One of Remain’s long-standing thinkers, Charles Grant of the Centre for European Reform, agreed (unprompted) that if we voted to Leave, the EEA could indeed provide a viable way out for Britain, just as Ambrose Evans-Pritchard had described in the Telegraph two days before.

Grant’s tweets showed that he also clearly understood that this likeliest of outcomes was because of parliamentary arithmetic and that Boris and Gove would accept it.

To my knowledge, Charles is the first Remainer:

  1. To agree that the EEA interim option is a serious and viable option in the event that Britain actually votes to Leave.
  2. By implication, recognising that the Remain campaign is in some trouble and that in the event of a Leave vote, the Remainers will need a path and a game plan that avoids taking the ‘mad’ exit route sketched out by Vote Leave.
  3. By extension, that means Remainers should now stop attacking the EEA option as a viable route out because they may be soon selling it to the electorate as parliament’s answer to the British people’s stated wish — to leave the European Union.

I claim that Mr Grant is the first Remainer to have this moment of realisation but actually that may not be true. Another top Remain campaigner who has been known to dabble in strategy may have beaten him to it…

George Osborne.

If you recall, the second Treasury report on the impact of Brexit contained lots of things but it did not include any analysis of the EEA option. This point was immediately picked up by observers and it left a series of journalists scratching their heads over why this might be the case, the apparently obvious answer being that it was an option Vote Leave had seemingly dismissed.

But…

  1. As I have noted on multiple occasions, we are not electing Vote Leave in this referendum so their views are interesting but ultimately academic — something even their most senior supporters are starting to acknowledge.
  2. As I have also noted, senior civil servants in Whitehall are already lining up the EEA option as the only possible transition step out after a Leave vote. And they are also preparing their case for killing off the WTO option.
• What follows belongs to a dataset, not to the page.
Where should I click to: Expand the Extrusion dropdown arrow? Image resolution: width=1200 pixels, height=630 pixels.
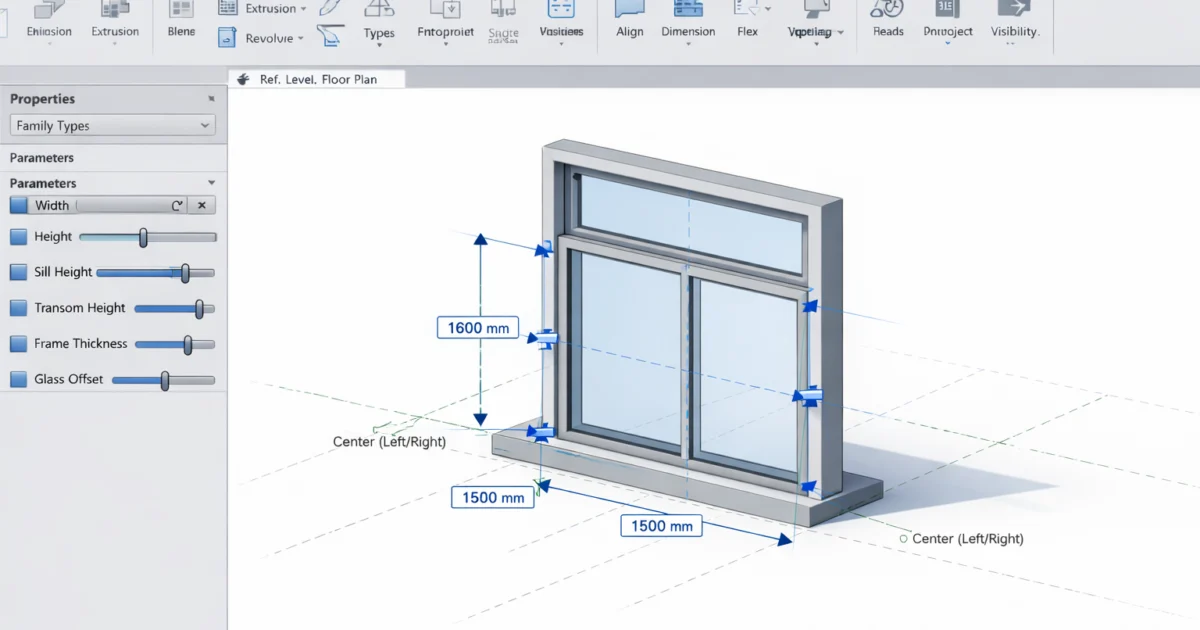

Put those together, and one can very easily imagine a chat taking place some weeks ago between George Osborne and senior civil servants where they would have told him that the government may actually need the EEA Option in the event of a Leave vote. Additionally that it may end up becoming the great healer of the enormous Conservative rift that is opening up. “So we need to lay off it a bit, Mr Osborne”.

The option of course has flaws — almost every route for Britain from here, especially Remain, suffers from those. But as a transition step out of EU membership should the British people deliver a Leave instruction to the government, the option is widely acknowledged to be the best/most derisked. And, dear Remainers, please acknowledge that the EEA ‘as constituted’ would be a transition step. It’s tiring having to constantly point this out and getting drawn into pointless conversations about it being a destination.

Anyway, I realise other Remainers will have some difficulty going quiet on the EEA option. Remainers are, after all, in the business of showing that exit is very difficult. But aside from the good reason of possibly needing to sell the EEA option in the event of a Leave vote, there is already a very good reason for not shutting down every possible exit option. Specifically because that would give voters the clear impression that the EU is actually a prison with no viable exits (as described here).

That is an incredibly dangerous and downright irresponsible message to be sending out to voters and is very likely to stoke the forces of Leave into even greater and more widespread anger beyond 23rd June, if Remain manage to win the vote.

Remainers therefore need to seriously simmer down about this and quietly consider their own need for the EEA option in the event of a Leave vote, which opinion polls are now suggesting is much more of a possibility than many Remainers and Leavers had previously thought.

In short, whether they like it or not — and I know they do not — the EEA option could become a central part of their own game plan in less than three weeks time.

And I think George Osborne and Charles Grant can see it.